When Dutch ships sailing from China and Japan first brought tea to Europe in 1610 social life, most indelibly in England, was transformed. The beverage revolutionized ceramic production throughout Europe by creating a demand for new pots and cups based on Asian export wares. But tea (first used by the Chinese in about the 8th century as medicine) failed to doctor Europe's essentially mundane concept of social intercourse, though commercial teahouses proliferated and the drink was elaborately served in aristocratic homes. According to Uchida, the great 16th-century tea master Rikyu intended the tea ceremony to lead the participants' minds unconsciously to "the realm of supernatural necessity. The principle of the tea ceremony is often said to be [that] one meets another only once in a lifetime. Therefore, one must do one's best to appreciate the meeting." Paraphrasing Rikyu, Uchida notes that tea cures one's thirst not just for liquid but also for soul, for relationship. And the building in which we slake the se thirsts is, like all traditional Japanese art--be it woodcut, calligraphic, or ceramic-a material cipher enclosing a silent emptiness at the center of things.

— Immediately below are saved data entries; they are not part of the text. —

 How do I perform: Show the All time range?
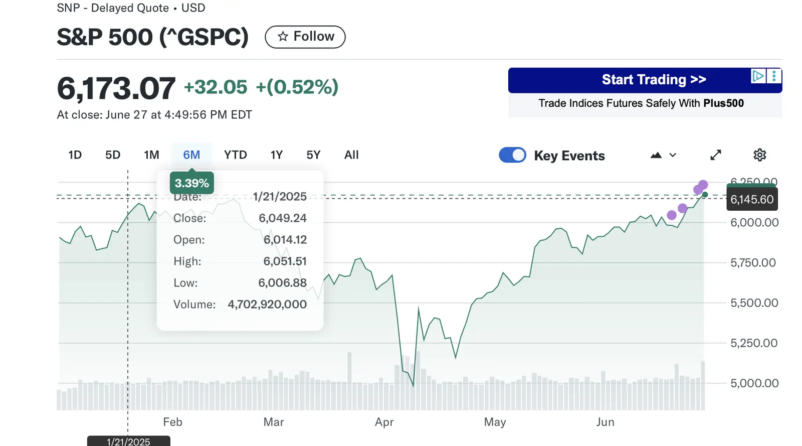point(351,155)
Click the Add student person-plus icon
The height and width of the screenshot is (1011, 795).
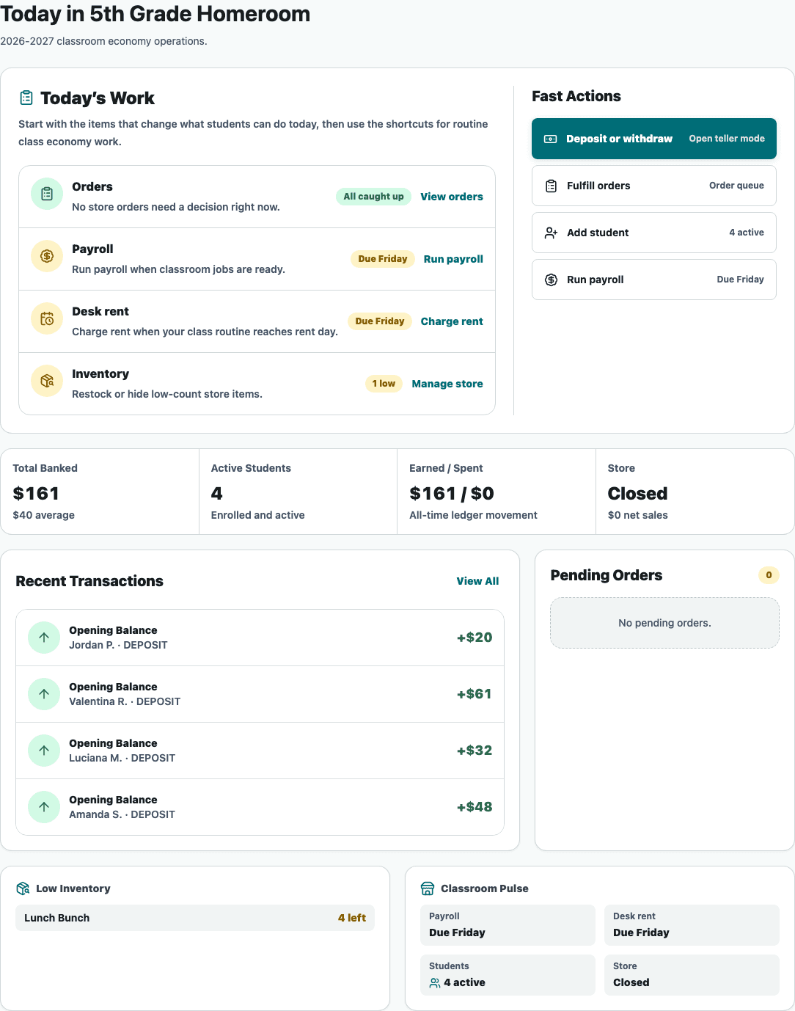(x=551, y=233)
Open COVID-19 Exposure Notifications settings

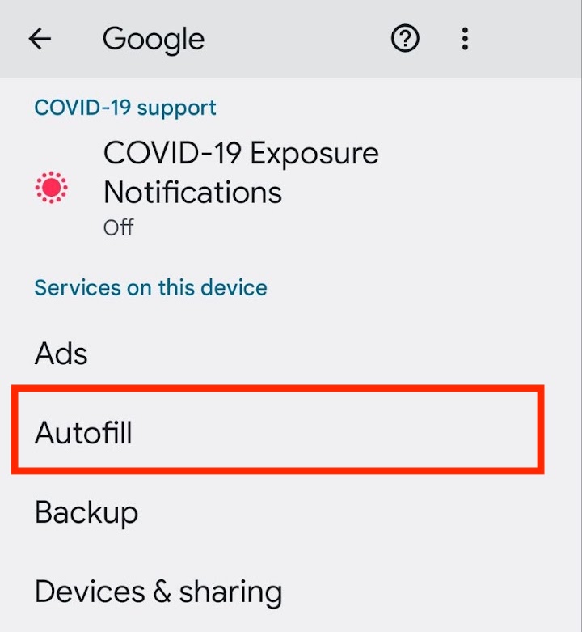pyautogui.click(x=291, y=188)
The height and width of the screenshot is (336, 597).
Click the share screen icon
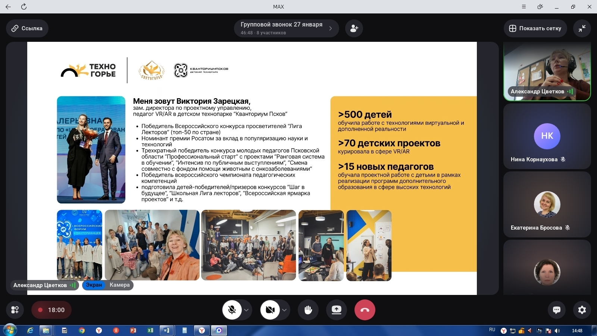point(337,310)
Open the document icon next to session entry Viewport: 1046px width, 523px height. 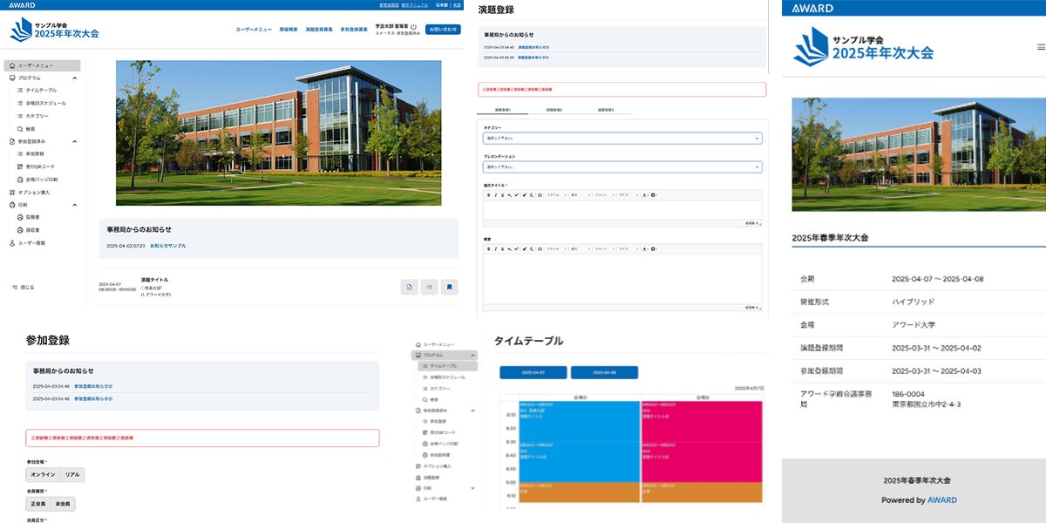point(409,287)
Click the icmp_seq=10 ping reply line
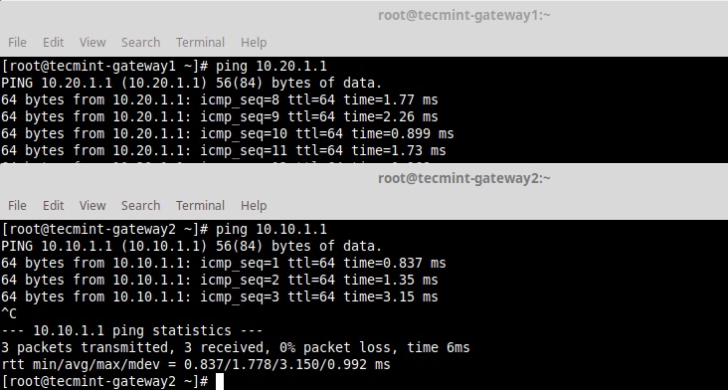The image size is (728, 390). point(227,133)
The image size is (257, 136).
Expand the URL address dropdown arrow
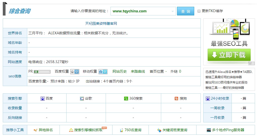click(173, 11)
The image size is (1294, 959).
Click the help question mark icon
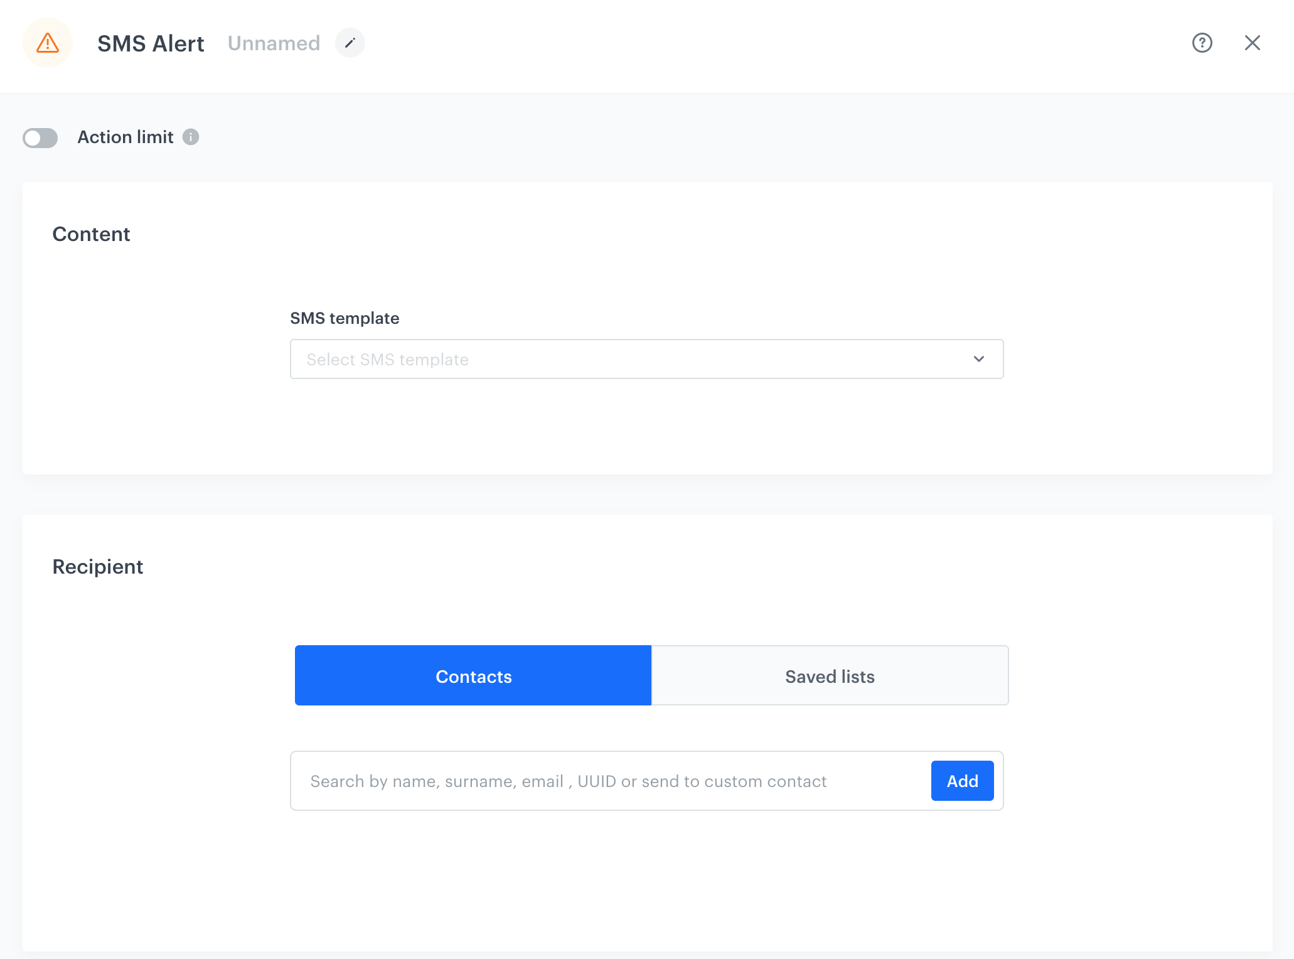pyautogui.click(x=1201, y=42)
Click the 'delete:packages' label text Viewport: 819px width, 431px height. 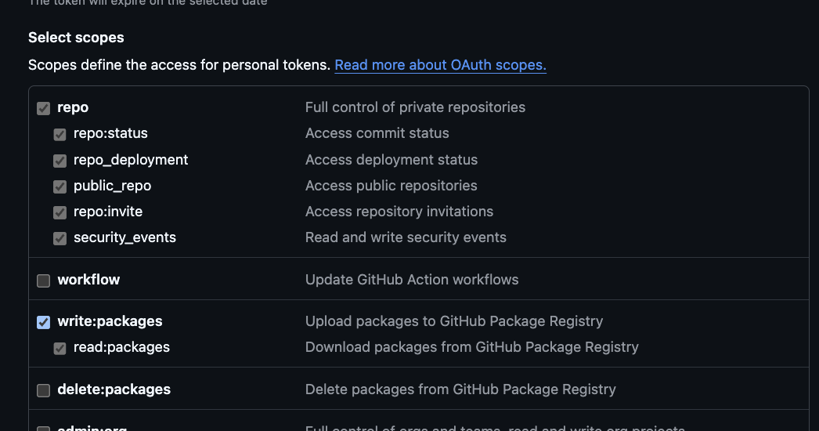point(114,389)
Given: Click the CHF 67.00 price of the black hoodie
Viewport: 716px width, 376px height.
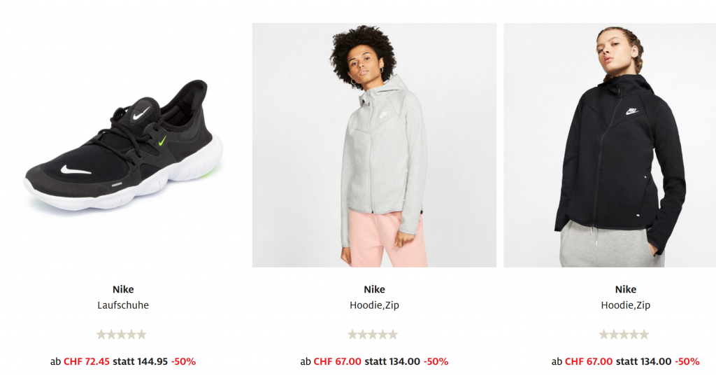Looking at the screenshot, I should point(589,361).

Is the arrival of Uchida's teahouses in Germany simply one more instance of the kekkyu of nations, cultures, or styles being erased from the globe by the haste and superficiality of so much information? Georg Wawerla is too conscious of design history to accept that analysis; he relates Uchida's simple forms to the utopian worker housing created by the Expressionist architect Bruno Taut in the 1920s. Taut himself spent several years in Japan and published The Japanese House and Its Life (1937), which compared the Japanese wooden country domicile with its counterparts in Scandinavia, Germany, and Eastern Europe. Building was for Taut a primal, mystical occasion to redeem modern life, most famously embodied in his faceted glass pavilion for the Deutsche Werkbund exhibition 1914 in Cologne, an attempt, not unlike the Japanese lattice or shoji screen, to open up walls without entirely transgressing boundaries. A teahouse in Deutschland looks back not only to Meissen, but to German modernism's earliest impulse, t he first Bauhaus at Dessau, where Gropius's co-founder, the Swiss symbolist painter Johannes Itten, wore a monk's robe to teach color theory as a form of religion, in his case, theosophy. Meanwhile, the latticed and lanterned Glasgow tearooms designed by Charles Rennie Mackintosh (also a theosophist) had been introduced to German designers by the Berlin architect Hermann Muthesis in his 1904 book The English House. Under Walter Gropius and Laszlo Moholy-Nagy, Bauhaus ideology shifted from spirit to function, but not without a lingering perfume of the meeting between mysticism, craftsmanship, and faith in the humanistic possibilities of technology.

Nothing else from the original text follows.